**EXERCISE INPUT:**

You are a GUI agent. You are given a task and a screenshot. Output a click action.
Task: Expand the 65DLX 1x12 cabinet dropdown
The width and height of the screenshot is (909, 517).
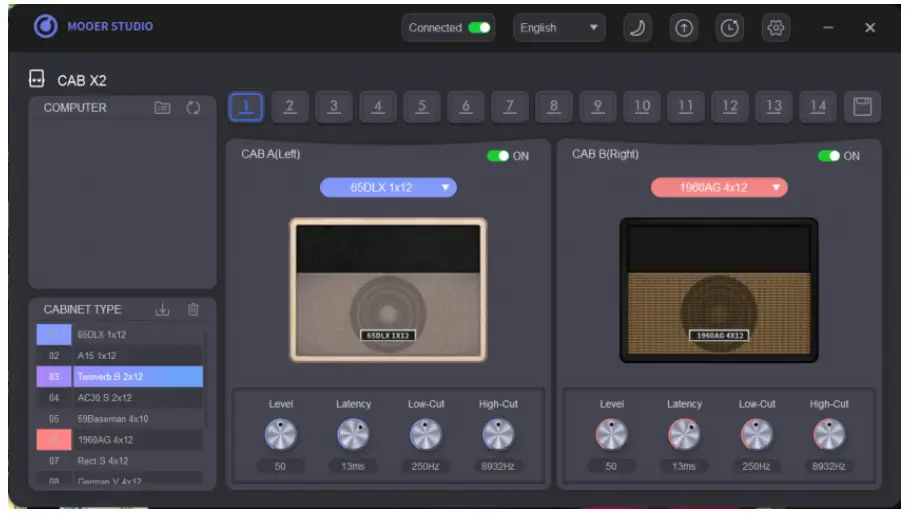click(388, 187)
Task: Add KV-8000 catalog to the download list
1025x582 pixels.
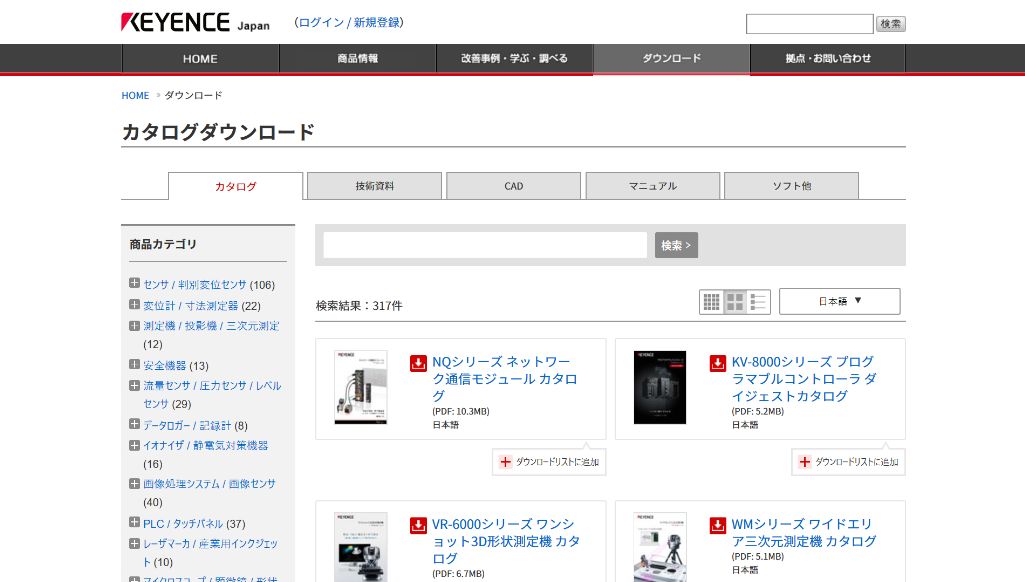Action: 846,461
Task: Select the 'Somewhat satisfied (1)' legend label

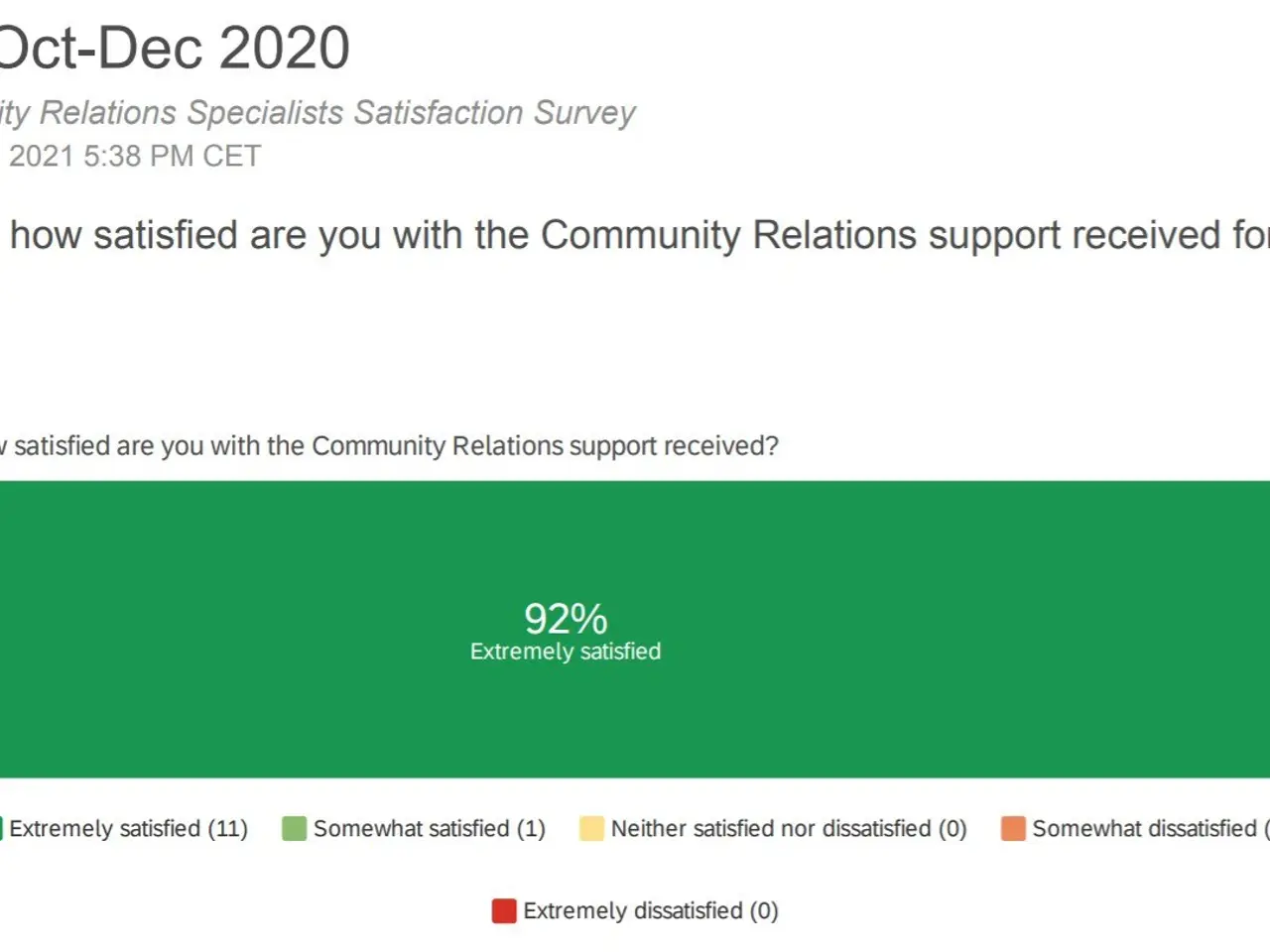Action: pyautogui.click(x=429, y=828)
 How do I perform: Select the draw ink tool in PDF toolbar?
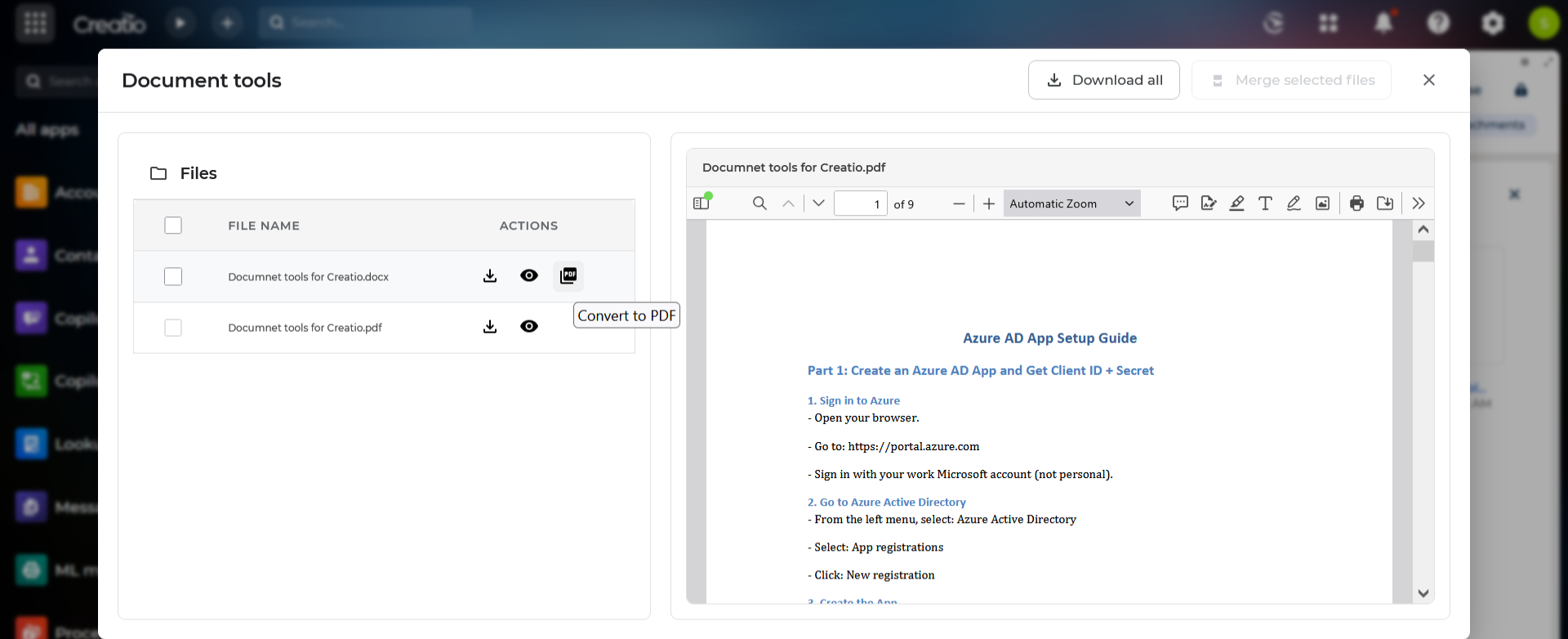point(1294,203)
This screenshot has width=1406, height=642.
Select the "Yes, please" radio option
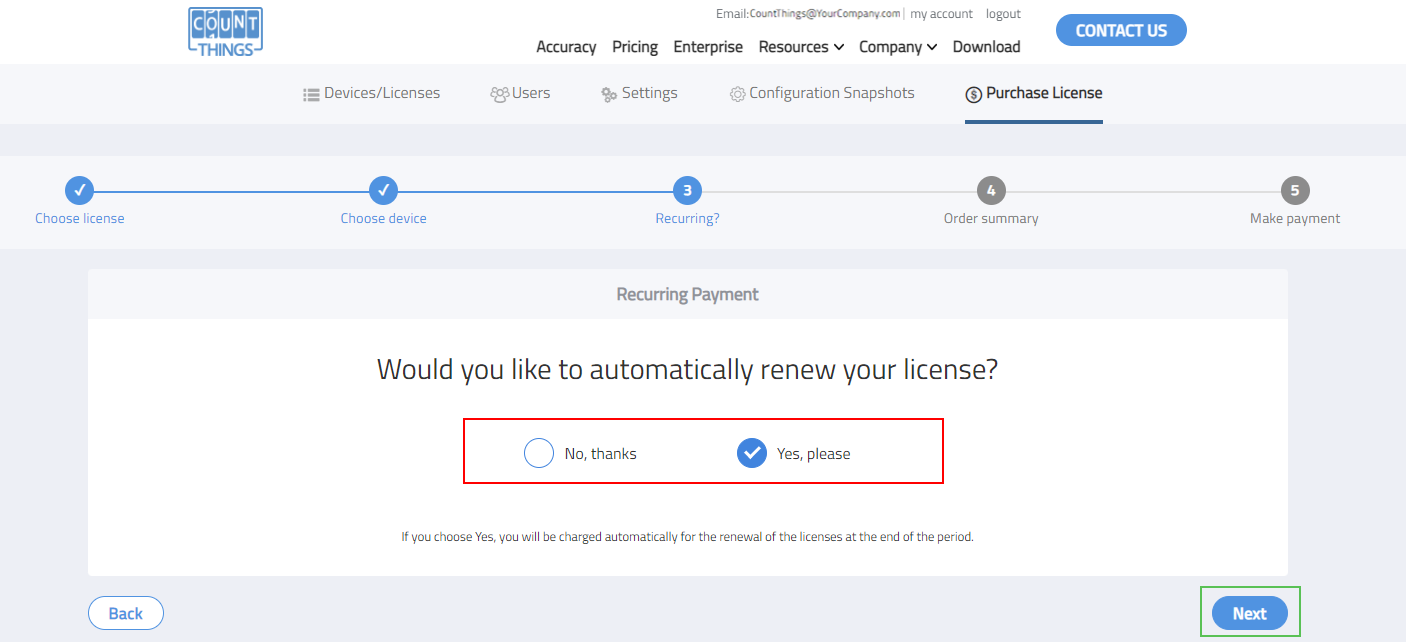(x=752, y=453)
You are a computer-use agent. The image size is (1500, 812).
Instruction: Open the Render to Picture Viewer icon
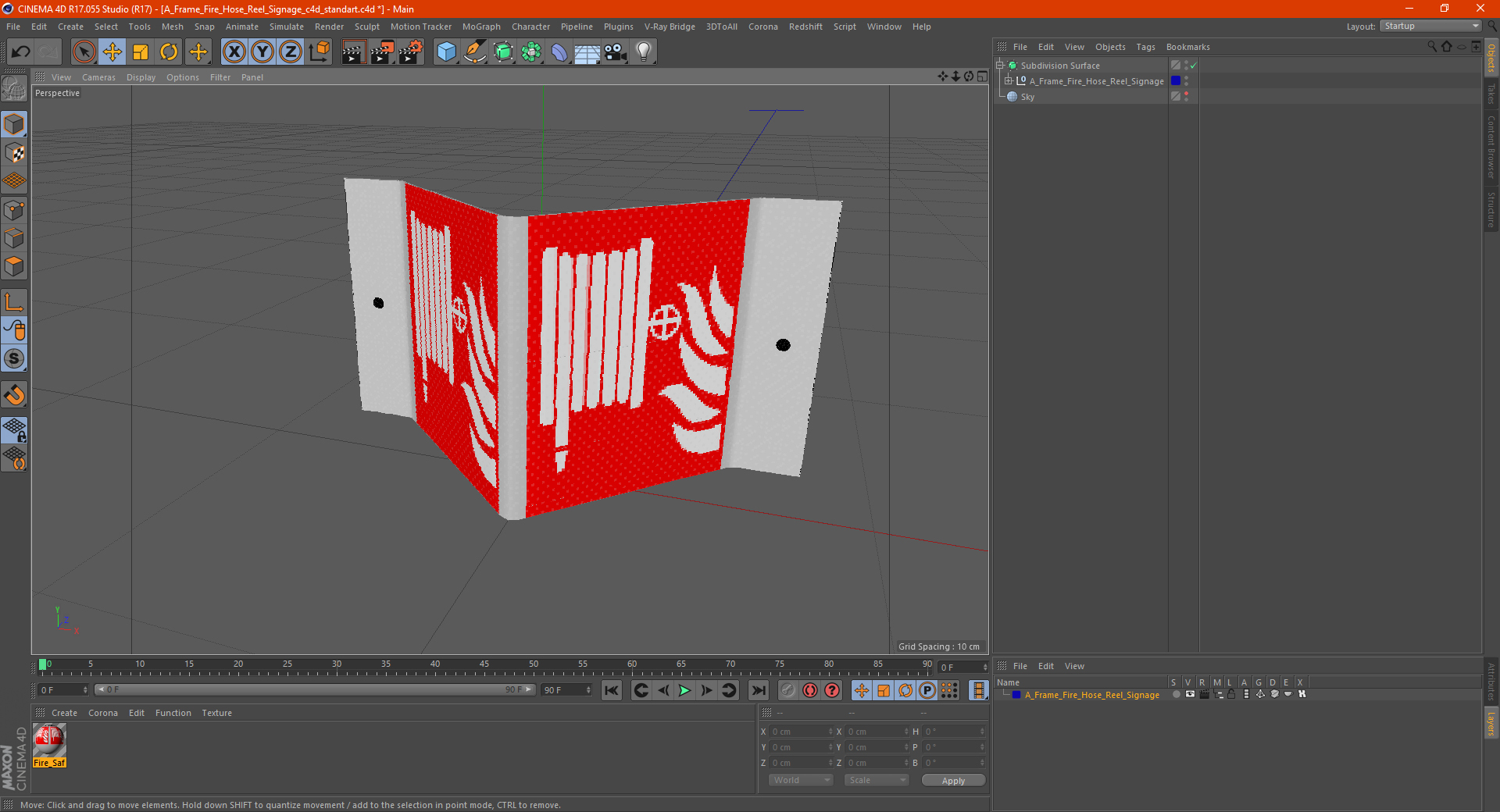(382, 52)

**EXERCISE:**
All the records need to be set down word for word, with the images left out.

**RESULT FOR THIS TASK:**
You are a GUI agent. You are given a task and a screenshot. Output a click action.
Task: Expand the 65DLX 1x12 cabinet dropdown
The width and height of the screenshot is (909, 517).
click(388, 187)
Task: Add KV-8000 catalog to the download list
1025x582 pixels.
Action: 846,461
Task: Select the 'Somewhat satisfied (1)' legend label

Action: pyautogui.click(x=429, y=828)
 How do I perform: Select the draw ink tool in PDF toolbar?
point(1294,203)
This screenshot has width=1406, height=642.
Select the "Yes, please" radio option
(x=752, y=453)
You are a computer-use agent. The image size is (1500, 812).
Instruction: Open the Render to Picture Viewer icon
(382, 52)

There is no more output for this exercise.